一時停止したかどうか
再度停止などして安全確認が必要
交差点での出合い頭の交通事故でよく問題となる、一時停止規制のある側が「一時停止したかどうか」について、法律、裁判例や、過失割合認定基準をご案内します。
停止線や交差点の直前で一時停止したあと、見通しが悪いときは、見通しの良い場所で再度停止などして交差道路への安全確認をする必要があるとされています。
(なお、バイクと車の事故・自転車と車の事故の右折関連では異なる観点があり、各認定基準のページをご参照お願いします)
一時停止に関する法律の規定
一時停止に関し、道路交通法は以下のとおり規定しています。
道路交通法43条
(指定場所における一時停止)
車両等は、交通整理が行なわれていない交差点又はその手前の直近において、道路標識等により一時停止すべきことが指定されているときは、道路標識等による停止線の直前(道路標識等による停止線が設けられていない場合にあっては、交差点の直前)で一時停止しなければならない。この場合において、当該車両等は、第36条第2項の規定に該当する場合のほか、交差道路を通行する車両等の進行妨害をしてはならない。
一時停止だけでは足りない
上記のとおり道路交通法43条は、前段で「一時停止しなければならない」とするのに加え、後段で「交差道路を通行する車両等の進行妨害をしてはならない」と規定しています。
単に停止線や交差点の直前で一時停止するだけでは足りないわけで、このことについて次に述べる裁判例も言及しています。

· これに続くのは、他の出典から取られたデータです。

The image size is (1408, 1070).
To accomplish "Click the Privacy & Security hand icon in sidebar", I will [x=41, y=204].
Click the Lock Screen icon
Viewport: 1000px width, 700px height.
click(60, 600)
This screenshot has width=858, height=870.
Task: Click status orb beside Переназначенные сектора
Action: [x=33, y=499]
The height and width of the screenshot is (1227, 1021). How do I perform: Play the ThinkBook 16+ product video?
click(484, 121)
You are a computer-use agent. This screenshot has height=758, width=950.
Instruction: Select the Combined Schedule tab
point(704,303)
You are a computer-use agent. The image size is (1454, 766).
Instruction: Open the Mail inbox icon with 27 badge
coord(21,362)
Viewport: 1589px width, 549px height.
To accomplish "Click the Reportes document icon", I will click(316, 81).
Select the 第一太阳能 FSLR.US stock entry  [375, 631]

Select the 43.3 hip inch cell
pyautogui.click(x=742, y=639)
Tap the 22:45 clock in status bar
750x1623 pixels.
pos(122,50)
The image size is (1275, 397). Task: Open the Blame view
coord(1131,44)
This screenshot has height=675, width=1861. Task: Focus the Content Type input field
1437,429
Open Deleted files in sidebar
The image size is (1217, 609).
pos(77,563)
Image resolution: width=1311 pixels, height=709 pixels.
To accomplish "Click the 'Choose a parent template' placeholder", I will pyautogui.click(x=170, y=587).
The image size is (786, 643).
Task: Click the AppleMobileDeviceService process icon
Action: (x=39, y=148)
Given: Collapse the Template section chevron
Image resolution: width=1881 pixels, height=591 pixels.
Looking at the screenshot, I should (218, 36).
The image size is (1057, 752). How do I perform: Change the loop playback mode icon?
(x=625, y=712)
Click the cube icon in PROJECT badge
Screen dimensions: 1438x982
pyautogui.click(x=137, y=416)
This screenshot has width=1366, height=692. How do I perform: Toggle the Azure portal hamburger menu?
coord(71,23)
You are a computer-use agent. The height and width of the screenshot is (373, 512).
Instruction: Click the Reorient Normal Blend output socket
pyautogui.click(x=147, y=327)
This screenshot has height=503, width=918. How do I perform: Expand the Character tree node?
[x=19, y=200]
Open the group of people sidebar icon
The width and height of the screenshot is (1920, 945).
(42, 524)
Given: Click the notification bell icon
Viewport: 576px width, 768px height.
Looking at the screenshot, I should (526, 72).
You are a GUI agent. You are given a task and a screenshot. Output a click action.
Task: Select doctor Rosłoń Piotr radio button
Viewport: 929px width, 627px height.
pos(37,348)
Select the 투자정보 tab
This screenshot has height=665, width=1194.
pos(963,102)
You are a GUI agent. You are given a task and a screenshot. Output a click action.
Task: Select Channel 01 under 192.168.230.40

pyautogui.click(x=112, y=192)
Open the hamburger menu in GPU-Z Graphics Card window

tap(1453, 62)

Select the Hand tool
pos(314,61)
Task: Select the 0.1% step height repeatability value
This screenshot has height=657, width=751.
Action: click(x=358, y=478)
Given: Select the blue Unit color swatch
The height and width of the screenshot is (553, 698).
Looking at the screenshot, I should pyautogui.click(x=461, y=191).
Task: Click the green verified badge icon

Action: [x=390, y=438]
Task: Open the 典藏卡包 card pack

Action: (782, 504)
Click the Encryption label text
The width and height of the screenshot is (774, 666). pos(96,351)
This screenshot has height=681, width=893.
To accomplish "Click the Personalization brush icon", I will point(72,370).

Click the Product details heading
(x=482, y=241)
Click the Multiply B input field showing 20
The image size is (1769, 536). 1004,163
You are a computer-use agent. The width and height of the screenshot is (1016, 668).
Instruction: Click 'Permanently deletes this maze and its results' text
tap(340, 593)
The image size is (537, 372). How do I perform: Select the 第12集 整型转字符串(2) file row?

なお、上記道路交通法43条の後段が「第36条第2項の規定に該当する場合のほか」とするのは、交差道路が優先道路又は明らかに広い道路の場合、その車両に対する進行妨害を規制する同法36条2項が適用されるという意味です。
一時停止に関する裁判例
信号機がなく見通しの悪い交差点における出合い頭事故の裁判例をご紹介します。
東京高裁・昭和54年12月18日判決
交差道路の歩道を右から進行してきた自転車と衝突した、一時停止規制のある自動車の運転者に対する刑事裁判の判決です。
裁判所は、標識及び停止線の標示に従った一時停止のあと、交差点内の見通し可能な地点で再度一時停止して、交差道路に十分な注意を払うべきだったと判示しています。
その理由としては、交差道路を通行する車両等の進行妨害をしてはならず(道路交通法43条)、さらに、進路前方左右、特に右方の安全を確認して危険を及ぼすことのないよう十分な配慮をする注意義務をも負うことは多言を要しないとしています。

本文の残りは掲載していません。